-- start Records for the exercise --

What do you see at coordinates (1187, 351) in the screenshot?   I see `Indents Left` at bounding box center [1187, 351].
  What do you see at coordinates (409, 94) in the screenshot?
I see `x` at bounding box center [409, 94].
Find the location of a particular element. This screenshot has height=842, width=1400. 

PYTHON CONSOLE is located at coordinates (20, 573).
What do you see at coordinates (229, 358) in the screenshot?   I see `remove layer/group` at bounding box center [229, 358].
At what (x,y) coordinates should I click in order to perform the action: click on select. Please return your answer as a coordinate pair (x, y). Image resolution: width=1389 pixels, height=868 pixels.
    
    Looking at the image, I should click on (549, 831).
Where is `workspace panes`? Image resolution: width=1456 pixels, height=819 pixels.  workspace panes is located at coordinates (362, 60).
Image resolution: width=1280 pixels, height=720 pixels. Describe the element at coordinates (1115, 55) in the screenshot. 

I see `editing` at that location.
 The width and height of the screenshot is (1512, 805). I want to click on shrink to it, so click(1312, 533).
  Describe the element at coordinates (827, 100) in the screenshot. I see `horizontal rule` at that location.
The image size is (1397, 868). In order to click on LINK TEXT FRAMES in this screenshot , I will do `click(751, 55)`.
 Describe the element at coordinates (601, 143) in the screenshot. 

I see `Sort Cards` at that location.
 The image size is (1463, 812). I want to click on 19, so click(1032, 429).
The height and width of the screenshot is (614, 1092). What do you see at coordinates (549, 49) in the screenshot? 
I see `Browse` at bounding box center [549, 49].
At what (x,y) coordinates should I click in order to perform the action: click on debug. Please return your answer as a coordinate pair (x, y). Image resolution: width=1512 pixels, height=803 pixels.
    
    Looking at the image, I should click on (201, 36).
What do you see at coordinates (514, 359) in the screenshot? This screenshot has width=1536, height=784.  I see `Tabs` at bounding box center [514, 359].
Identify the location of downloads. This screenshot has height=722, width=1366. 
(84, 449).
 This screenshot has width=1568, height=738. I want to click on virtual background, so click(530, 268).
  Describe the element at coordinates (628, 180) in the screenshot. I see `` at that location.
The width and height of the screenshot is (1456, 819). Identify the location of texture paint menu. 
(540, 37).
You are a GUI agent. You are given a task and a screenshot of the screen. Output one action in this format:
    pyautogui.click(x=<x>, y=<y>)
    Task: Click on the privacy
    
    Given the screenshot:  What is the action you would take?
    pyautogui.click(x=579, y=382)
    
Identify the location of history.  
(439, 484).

-- end Records for the exercise --

• [Requirement] Identify each line in the dataset excerpt above that contains the string "size", and copy those lines. Case counts.

• [Result of the task]
The image size is (1397, 868). In order to click on LINK TEXT FRAMES in this screenshot , I will do `click(751, 55)`.
 The image size is (1463, 812). I want to click on 19, so click(1032, 429).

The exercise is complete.